A power company was out working to replace a power pole on Main Street around 10:30 a.m. Friday. They were using an auger to drill a hole and it struck the gas line, causing a leak.

Fire crews and the gas company were called in. Lewisville Fire Chief Tim Tittle said some neighbors were evacuated, but others nearby were just notified. One man wasn't evacuated from the duplex, about 50 feet away from the leak.

"Crews felt they were in a safe area, because they were upwind and not downwind from the leak, so we're going to be looking at that ourselves," Tittle said.

The explosion happened around 12:35 p.m. Pieces of roof flung onto the trees. The man who lived in the duplex, who has not been identified, was severely hurt. That man lived, according to the gas company's definition, upwind from the rupture.

Ron Batts runs the Christian organization that owns the property.

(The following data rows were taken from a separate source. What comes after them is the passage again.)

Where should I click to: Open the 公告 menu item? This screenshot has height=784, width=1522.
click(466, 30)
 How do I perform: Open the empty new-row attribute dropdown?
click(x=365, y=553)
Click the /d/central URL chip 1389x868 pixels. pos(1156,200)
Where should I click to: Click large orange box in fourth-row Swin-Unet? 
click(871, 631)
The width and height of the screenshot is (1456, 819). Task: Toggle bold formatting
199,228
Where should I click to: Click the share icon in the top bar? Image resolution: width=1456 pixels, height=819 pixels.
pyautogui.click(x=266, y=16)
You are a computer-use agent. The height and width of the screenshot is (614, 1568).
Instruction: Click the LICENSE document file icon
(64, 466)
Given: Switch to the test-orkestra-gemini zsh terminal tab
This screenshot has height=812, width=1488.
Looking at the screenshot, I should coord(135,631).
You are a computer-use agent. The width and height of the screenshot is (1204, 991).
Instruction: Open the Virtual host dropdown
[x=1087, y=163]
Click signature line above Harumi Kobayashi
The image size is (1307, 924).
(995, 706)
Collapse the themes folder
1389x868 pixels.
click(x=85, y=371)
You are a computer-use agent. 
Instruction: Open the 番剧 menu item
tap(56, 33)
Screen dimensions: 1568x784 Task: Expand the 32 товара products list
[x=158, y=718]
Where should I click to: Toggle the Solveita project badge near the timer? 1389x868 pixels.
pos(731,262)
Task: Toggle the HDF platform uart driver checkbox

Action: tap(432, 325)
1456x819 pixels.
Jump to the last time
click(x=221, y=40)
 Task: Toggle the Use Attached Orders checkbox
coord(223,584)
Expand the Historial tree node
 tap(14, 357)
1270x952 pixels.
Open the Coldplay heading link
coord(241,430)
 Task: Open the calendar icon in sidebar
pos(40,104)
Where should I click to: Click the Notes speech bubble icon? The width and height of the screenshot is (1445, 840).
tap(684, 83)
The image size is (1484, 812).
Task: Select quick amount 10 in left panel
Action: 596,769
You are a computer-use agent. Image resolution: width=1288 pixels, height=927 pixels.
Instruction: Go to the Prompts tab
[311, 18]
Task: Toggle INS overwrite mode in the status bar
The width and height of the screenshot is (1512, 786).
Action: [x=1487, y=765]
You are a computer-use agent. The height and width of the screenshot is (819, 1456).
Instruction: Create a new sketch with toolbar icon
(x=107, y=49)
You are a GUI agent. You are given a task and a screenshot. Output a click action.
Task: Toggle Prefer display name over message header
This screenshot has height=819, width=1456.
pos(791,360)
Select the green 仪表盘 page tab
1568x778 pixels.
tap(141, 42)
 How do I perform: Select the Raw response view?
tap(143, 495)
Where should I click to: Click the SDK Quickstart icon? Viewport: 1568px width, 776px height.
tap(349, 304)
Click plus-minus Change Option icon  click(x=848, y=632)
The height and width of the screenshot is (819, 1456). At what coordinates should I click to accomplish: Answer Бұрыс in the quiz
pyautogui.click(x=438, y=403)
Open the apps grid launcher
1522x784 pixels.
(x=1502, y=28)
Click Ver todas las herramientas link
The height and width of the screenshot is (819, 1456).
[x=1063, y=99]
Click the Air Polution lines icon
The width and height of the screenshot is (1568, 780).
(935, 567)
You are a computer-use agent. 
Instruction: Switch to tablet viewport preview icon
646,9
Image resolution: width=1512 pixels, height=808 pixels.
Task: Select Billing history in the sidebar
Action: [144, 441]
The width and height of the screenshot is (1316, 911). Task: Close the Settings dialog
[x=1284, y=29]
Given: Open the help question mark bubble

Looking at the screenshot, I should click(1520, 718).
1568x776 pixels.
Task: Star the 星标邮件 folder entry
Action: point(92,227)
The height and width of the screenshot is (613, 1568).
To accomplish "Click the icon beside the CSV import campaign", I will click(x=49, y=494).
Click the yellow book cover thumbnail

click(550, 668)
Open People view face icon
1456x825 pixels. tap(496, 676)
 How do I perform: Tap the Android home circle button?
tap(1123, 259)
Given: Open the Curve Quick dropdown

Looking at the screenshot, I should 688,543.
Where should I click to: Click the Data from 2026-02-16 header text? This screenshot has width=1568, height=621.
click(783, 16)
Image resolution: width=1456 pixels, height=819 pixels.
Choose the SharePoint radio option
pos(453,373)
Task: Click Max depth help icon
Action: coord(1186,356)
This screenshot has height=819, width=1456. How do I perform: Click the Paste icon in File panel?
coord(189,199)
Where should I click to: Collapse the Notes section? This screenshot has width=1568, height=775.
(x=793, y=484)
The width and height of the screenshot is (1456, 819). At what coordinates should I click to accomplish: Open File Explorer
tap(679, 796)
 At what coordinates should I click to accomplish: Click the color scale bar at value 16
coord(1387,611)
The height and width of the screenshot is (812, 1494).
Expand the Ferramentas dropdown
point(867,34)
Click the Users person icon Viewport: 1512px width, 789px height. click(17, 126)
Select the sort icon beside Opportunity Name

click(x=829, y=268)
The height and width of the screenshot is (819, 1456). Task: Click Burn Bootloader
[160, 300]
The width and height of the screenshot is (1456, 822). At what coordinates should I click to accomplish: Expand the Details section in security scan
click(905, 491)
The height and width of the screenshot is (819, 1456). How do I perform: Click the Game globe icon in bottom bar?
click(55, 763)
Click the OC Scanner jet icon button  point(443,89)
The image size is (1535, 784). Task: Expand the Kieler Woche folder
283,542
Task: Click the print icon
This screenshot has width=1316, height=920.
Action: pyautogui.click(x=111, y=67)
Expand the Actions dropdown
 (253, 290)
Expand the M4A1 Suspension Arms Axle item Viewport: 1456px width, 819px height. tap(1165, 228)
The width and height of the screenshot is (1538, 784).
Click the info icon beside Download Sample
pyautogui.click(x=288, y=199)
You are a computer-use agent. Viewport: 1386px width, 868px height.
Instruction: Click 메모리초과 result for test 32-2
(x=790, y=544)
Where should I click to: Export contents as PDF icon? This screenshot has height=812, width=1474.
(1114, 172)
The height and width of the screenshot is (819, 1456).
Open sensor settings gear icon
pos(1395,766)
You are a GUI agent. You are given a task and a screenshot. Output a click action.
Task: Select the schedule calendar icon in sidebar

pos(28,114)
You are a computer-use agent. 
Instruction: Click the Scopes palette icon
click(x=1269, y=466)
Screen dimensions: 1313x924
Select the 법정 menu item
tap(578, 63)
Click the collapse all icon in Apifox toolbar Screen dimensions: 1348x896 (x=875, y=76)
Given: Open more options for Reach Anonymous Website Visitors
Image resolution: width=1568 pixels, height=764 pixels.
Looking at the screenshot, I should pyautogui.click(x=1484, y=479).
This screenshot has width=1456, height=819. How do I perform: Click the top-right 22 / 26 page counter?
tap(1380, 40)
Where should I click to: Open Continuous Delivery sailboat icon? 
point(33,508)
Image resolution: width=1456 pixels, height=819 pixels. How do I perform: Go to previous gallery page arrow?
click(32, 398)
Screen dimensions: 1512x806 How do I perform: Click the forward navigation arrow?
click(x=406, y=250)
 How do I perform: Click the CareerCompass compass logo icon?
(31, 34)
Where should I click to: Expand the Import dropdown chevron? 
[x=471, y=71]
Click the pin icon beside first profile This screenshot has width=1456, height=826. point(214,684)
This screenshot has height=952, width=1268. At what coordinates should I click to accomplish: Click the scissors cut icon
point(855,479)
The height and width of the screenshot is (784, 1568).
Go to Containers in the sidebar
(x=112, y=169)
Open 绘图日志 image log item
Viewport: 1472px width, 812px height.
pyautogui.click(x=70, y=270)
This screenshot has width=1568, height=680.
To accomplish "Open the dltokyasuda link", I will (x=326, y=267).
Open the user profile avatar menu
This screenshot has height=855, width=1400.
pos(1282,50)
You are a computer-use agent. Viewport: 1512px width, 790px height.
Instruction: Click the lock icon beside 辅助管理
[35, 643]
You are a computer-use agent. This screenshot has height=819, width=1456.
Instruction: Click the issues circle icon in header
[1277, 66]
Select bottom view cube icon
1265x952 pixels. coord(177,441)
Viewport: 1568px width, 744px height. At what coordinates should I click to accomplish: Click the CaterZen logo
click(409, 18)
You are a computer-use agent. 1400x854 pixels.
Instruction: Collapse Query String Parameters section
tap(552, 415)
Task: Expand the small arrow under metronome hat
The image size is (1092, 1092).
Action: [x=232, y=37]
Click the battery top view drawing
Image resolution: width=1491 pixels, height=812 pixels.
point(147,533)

"We don't know if he refused to be evacuated, but we know he was in the house," Batts said.

News 8 asked Atmos Energy why the man living 50 feet from the rupture wasn't evacuated.

"How that gas got inside and which path it may have taken -- that's all under investigation," said Jennifer Ryan with Atmos Energy.

The spokeswoman told us that there are too many factors to consider.

"Natural gas tends to find the path of least resistance," Ryan said. "That will be a part of the investigation about how this happened."

One woman who was evacuated wondered why the fire department and gas company did not just take all precautions.

"Their mistakes... they should have evacuated everybody before they started that mess," said Bronnia Campbell.

The gas was fully shut off at around 5 p.m., close to six-and-a-half hours after the line was ruptured. Atmos told us the four-inch gas line was six feet deep, making it difficult for crews to get to.